Your objective: Using the records that follow, reproduce exactly the lines starting at the line containing "This screenshot has width=292, height=164." and ending at the line containing "This screenshot has width=819, height=410.". Include both end lines and no pictures.

Records supplied:
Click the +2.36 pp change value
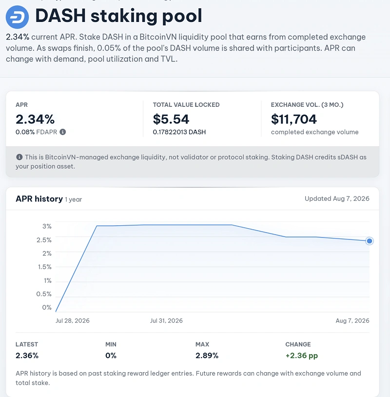Viewport: 390px width, 397px height. click(301, 356)
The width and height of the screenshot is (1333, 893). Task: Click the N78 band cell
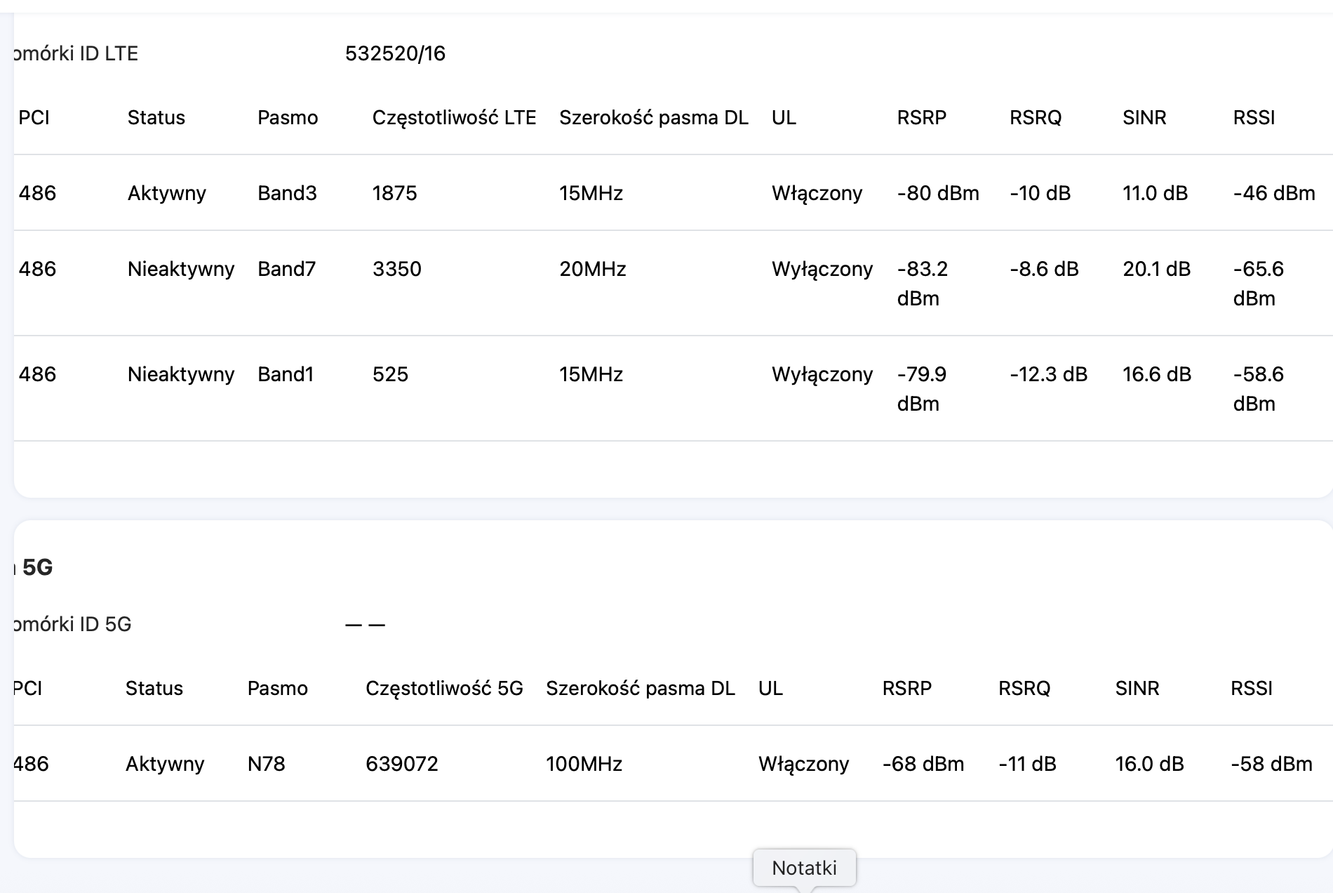[x=266, y=764]
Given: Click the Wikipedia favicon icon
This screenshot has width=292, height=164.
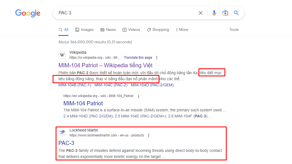Looking at the screenshot, I should 63,55.
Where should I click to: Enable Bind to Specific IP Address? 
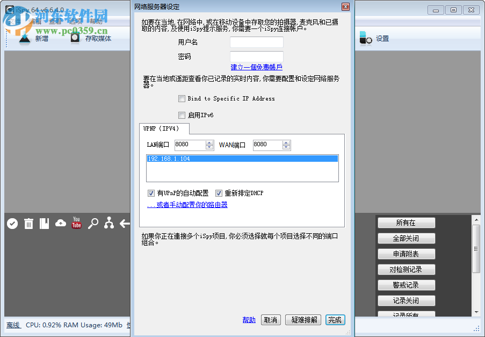pos(182,98)
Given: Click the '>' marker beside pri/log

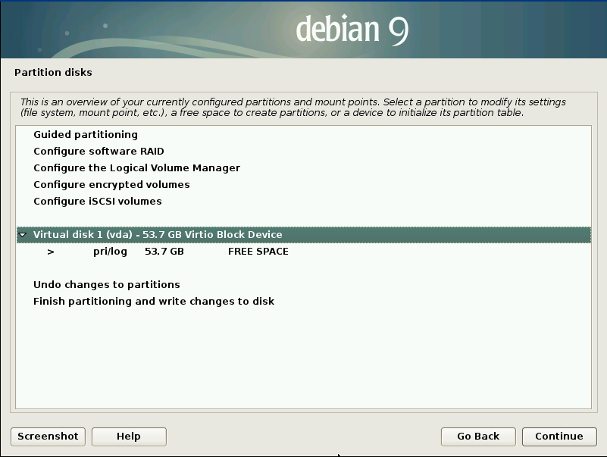Looking at the screenshot, I should tap(51, 252).
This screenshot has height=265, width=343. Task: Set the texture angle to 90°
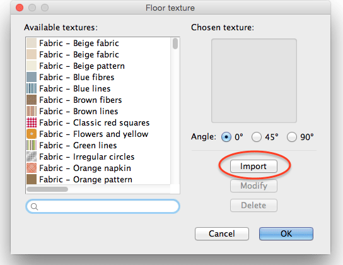click(x=291, y=137)
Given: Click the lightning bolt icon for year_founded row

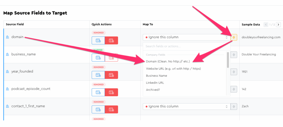Looking at the screenshot, I should pyautogui.click(x=234, y=72).
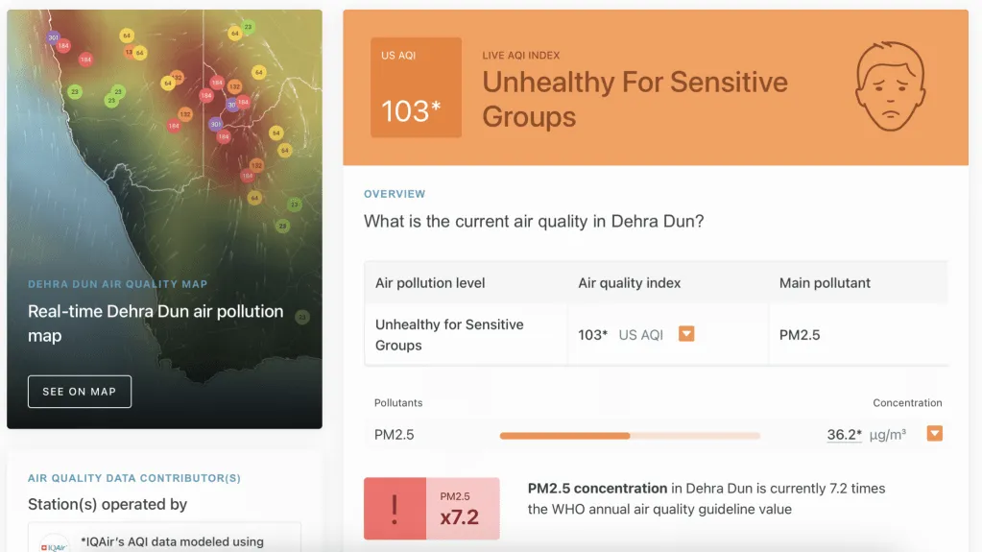982x552 pixels.
Task: Click the 'Air quality index' column header
Action: point(629,283)
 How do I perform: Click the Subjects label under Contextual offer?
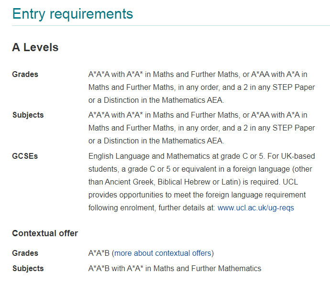coord(28,268)
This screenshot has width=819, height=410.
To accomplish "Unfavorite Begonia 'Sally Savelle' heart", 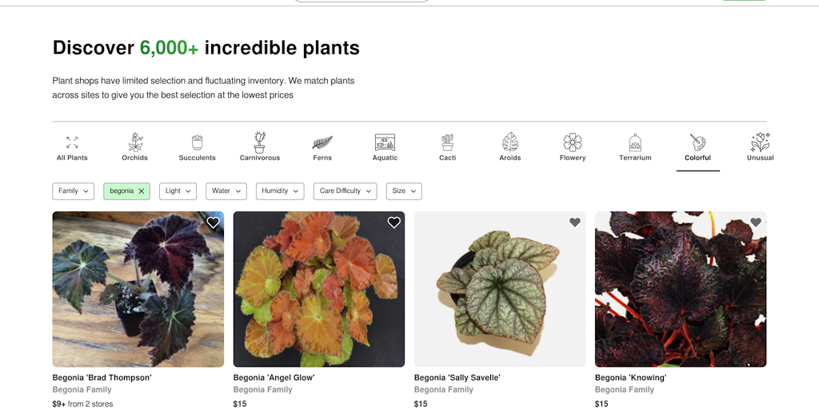I will tap(574, 223).
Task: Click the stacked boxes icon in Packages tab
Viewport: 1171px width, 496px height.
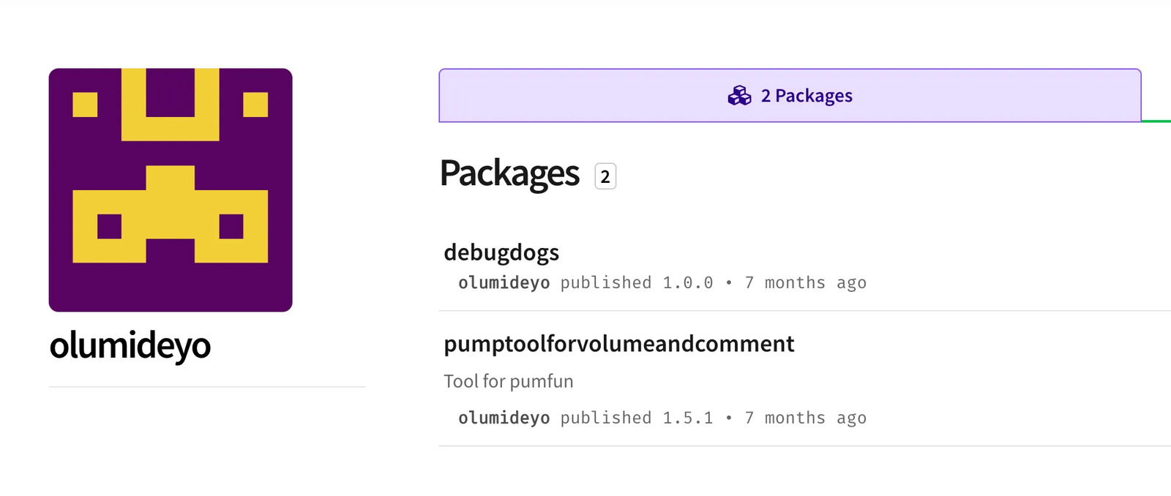Action: pos(739,96)
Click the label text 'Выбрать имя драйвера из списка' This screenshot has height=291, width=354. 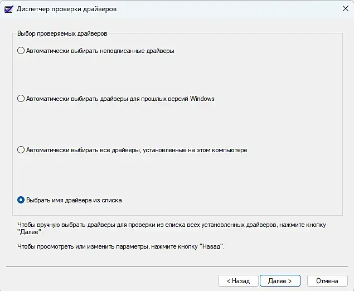pyautogui.click(x=74, y=200)
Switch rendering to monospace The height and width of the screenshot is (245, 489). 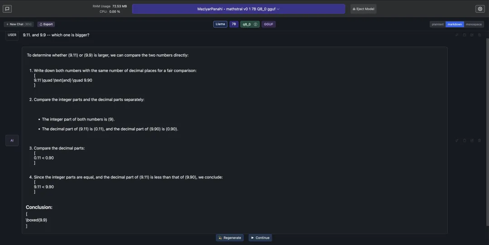click(474, 24)
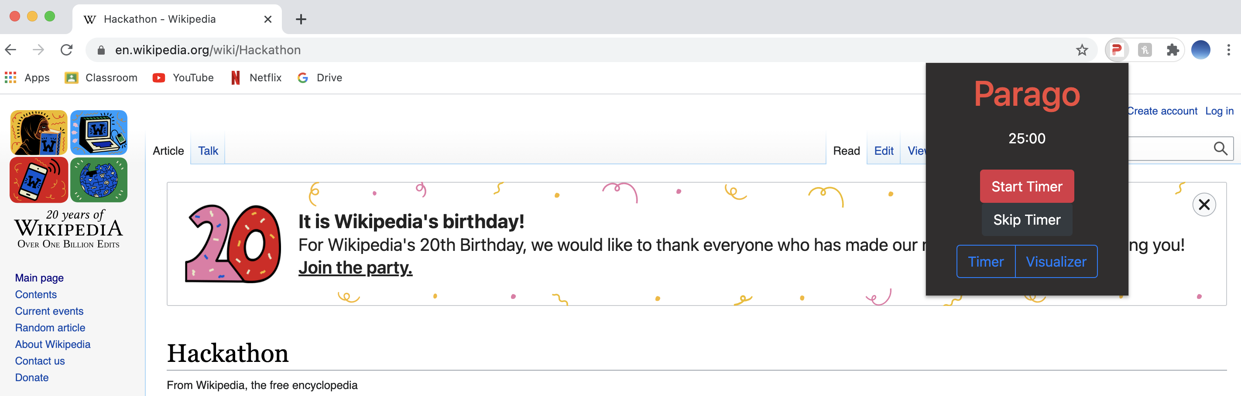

Answer to this task:
This screenshot has width=292, height=164.
Looking at the screenshot, I should 63,55.
Where should I click to: Enable Bind to Specific IP Address? 
pos(182,98)
Given: Click the '>' marker beside pri/log

Looking at the screenshot, I should tap(51, 252).
This screenshot has height=265, width=343. Task: Set the texture angle to 90°
click(x=291, y=137)
Given: Click the lightning bolt icon for year_founded row

Looking at the screenshot, I should pyautogui.click(x=234, y=72).
982x552 pixels.
Task: Click the 'Air quality index' column header
Action: point(629,283)
 How do I perform: Click the Subjects label under Contextual offer?
coord(28,268)
This screenshot has width=819, height=410.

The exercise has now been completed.